[Task prompt]: Collect all lines from the listing that include the string "Senior".

[Records supplied]:
-*-*-
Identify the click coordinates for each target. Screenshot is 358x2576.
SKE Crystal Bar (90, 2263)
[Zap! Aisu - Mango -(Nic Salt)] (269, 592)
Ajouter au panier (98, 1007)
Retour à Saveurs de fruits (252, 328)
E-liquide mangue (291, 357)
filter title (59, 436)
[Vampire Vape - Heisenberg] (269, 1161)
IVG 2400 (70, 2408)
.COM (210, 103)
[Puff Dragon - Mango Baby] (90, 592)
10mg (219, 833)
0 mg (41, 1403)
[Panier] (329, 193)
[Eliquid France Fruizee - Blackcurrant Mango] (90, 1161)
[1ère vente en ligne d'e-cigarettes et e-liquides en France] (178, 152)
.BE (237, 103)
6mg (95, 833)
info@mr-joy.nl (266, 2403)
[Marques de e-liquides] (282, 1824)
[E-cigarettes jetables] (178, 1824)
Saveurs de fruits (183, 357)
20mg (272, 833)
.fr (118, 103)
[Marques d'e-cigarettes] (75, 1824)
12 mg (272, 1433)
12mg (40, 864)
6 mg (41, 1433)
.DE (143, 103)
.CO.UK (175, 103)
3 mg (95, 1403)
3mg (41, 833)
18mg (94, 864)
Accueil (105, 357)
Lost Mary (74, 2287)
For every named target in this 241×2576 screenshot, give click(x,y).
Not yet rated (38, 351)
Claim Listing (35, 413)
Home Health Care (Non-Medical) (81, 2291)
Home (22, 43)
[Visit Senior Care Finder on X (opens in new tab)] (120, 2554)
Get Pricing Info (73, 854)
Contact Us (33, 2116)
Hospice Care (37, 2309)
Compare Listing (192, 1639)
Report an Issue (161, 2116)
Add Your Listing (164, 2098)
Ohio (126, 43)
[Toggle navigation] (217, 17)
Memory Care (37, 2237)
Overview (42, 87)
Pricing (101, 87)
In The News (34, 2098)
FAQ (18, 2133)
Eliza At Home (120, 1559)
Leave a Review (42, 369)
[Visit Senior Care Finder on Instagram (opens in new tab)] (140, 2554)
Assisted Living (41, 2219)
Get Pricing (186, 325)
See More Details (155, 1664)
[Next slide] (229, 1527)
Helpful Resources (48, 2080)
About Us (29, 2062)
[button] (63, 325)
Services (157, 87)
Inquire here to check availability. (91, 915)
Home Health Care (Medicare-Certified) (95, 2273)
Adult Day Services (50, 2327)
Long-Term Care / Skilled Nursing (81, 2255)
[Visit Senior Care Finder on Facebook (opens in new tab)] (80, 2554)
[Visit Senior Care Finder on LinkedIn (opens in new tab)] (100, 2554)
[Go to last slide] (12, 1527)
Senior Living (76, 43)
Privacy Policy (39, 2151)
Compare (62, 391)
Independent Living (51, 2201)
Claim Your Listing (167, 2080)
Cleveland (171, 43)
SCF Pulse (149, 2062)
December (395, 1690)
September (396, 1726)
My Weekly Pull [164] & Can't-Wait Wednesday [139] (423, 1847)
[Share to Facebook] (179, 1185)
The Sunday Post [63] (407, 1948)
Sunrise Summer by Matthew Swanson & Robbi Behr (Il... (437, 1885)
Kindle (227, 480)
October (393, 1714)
-*-*-
[Written solution]:
[Visit Senior Care Finder on X (opens in new tab)] (120, 2554)
[Visit Senior Care Finder on Instagram (opens in new tab)] (140, 2554)
[Visit Senior Care Finder on Facebook (opens in new tab)] (80, 2554)
[Visit Senior Care Finder on LinkedIn (opens in new tab)] (100, 2554)
Senior Living (76, 43)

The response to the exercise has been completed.